Edo Rusyanto's Traffic

road-workers

TUAN tahu kah tuan, kita kehilangan 70-an nyawa anak bangsa. Setiap hari.

Mereka meregang nyawa bukan karena perang konvensional dengan senjata kimia. Bukan juga lantaran bom bunuh diri untuk memerangi ideologi. Mereka tumbang karena angkara murka di jalan raya. Tewas mengenaskan karena petaka bernama kecelakaan lalu lintas jalan.

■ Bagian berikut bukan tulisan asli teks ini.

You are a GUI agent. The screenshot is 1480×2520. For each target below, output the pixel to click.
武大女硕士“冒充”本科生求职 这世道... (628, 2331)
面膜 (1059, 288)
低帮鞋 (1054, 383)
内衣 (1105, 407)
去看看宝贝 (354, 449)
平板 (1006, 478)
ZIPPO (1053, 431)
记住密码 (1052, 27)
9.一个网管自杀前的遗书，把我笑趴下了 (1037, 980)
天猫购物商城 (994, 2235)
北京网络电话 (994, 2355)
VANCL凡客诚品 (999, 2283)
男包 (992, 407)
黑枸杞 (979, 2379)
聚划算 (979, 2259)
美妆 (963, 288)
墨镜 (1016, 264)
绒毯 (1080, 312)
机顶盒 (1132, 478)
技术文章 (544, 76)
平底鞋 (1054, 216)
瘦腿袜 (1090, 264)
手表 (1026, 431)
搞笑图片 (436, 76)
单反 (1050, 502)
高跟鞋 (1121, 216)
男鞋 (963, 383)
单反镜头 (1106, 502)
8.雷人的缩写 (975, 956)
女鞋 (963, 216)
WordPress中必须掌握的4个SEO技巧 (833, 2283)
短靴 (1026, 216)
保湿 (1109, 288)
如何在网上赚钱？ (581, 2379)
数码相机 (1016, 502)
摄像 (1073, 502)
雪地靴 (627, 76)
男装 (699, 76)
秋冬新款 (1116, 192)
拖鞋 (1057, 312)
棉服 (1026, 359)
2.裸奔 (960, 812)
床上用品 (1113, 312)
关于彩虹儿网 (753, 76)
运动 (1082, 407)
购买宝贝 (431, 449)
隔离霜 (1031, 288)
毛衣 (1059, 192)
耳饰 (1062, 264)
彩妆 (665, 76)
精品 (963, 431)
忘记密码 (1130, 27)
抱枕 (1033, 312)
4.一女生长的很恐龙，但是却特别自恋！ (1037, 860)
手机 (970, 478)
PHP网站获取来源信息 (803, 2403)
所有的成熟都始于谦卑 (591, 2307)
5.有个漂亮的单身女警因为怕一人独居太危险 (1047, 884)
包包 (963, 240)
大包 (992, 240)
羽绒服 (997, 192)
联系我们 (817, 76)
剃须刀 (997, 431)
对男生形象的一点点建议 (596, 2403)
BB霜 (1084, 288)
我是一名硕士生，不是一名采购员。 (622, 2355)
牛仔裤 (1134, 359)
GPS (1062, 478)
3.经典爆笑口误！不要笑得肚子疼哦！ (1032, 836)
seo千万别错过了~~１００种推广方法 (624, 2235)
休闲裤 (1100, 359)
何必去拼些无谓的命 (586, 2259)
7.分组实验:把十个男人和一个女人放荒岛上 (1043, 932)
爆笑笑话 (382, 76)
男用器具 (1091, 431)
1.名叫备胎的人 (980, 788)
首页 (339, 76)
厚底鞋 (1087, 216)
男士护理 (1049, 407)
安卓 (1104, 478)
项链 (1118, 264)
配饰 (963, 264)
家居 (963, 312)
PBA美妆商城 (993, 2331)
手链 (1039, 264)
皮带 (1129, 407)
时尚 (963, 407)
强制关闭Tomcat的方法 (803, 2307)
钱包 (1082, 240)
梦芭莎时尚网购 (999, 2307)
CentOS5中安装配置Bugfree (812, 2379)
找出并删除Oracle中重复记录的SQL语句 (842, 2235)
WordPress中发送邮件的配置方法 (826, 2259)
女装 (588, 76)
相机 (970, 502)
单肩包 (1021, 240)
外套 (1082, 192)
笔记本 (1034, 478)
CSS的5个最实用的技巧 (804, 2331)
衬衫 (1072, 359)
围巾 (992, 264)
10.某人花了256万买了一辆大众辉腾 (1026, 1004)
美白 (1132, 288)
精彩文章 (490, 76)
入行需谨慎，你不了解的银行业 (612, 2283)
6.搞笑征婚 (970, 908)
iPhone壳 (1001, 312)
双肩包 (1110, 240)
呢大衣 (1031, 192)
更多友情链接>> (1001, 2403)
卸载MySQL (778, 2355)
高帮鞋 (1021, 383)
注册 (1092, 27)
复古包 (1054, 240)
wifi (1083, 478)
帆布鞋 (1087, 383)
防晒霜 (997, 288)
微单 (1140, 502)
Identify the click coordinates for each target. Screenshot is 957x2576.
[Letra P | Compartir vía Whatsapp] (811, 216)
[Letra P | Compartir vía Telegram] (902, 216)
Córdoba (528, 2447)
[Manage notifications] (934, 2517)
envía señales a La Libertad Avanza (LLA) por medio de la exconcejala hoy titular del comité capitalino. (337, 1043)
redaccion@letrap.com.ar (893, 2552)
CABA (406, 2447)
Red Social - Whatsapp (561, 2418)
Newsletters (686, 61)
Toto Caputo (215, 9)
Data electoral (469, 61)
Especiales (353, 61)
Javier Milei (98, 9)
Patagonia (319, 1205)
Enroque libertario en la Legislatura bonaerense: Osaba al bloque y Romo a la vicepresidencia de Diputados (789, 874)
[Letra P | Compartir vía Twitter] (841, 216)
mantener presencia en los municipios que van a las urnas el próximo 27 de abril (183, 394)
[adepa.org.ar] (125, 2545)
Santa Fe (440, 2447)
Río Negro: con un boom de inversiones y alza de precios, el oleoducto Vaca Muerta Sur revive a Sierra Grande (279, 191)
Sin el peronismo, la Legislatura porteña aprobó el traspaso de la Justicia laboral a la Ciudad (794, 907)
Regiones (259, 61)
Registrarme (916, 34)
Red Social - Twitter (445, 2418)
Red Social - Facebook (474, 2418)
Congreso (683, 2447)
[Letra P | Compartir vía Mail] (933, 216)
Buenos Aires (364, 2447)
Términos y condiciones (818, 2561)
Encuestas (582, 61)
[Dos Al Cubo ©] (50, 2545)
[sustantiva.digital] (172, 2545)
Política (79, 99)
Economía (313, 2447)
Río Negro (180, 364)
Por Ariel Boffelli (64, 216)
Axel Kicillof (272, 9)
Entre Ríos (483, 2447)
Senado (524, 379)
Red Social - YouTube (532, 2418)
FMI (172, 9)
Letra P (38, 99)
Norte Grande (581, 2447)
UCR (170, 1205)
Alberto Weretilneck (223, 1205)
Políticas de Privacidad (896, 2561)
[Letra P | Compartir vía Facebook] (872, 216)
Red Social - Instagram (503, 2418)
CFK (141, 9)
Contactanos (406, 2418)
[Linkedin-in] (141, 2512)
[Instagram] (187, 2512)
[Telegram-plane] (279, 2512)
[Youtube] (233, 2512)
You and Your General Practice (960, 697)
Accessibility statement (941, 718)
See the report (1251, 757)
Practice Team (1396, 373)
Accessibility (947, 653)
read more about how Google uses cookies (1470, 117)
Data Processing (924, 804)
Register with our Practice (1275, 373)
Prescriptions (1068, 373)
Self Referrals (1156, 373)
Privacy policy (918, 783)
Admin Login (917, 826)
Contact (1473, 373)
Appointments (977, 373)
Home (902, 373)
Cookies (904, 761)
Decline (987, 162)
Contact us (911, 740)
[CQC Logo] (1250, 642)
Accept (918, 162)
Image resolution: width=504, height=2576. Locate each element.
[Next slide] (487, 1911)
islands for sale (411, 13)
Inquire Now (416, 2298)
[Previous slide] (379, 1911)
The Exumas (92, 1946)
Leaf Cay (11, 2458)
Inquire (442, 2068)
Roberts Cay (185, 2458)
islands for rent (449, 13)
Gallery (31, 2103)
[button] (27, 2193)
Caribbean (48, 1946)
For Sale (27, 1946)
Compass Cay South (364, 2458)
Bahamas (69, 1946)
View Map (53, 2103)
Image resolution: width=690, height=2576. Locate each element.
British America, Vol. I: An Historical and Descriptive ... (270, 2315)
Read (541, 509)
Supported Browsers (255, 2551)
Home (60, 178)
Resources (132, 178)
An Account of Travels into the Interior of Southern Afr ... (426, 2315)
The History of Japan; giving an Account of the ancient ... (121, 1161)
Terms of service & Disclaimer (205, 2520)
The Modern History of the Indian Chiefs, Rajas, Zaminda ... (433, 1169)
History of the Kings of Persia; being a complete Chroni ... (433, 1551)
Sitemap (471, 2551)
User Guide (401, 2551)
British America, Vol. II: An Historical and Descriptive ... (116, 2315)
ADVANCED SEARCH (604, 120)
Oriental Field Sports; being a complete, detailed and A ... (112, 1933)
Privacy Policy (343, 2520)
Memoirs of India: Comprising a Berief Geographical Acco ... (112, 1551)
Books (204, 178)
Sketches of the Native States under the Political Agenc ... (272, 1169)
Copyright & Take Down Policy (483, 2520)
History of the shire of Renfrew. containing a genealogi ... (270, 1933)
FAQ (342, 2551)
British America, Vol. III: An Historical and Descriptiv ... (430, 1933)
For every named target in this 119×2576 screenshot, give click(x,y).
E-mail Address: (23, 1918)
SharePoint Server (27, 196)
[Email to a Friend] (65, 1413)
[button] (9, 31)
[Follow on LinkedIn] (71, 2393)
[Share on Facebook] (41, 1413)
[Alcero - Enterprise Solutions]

Tahukah tuan, fakta data menuding kegenitan di jalan raya yang dipertontonkan lewat keangkuhan diri menjadi penggoda utama hadirnya sang petaka. Lewat atraksi labrak aturan disana-sini sang petaka terus digoda untuk hadir. Tak pandang usia, tak pandang kasta yang kita sandang, atraksi tadi bak menu makan sehari-hari. Akarnya ada di dalam arogansi.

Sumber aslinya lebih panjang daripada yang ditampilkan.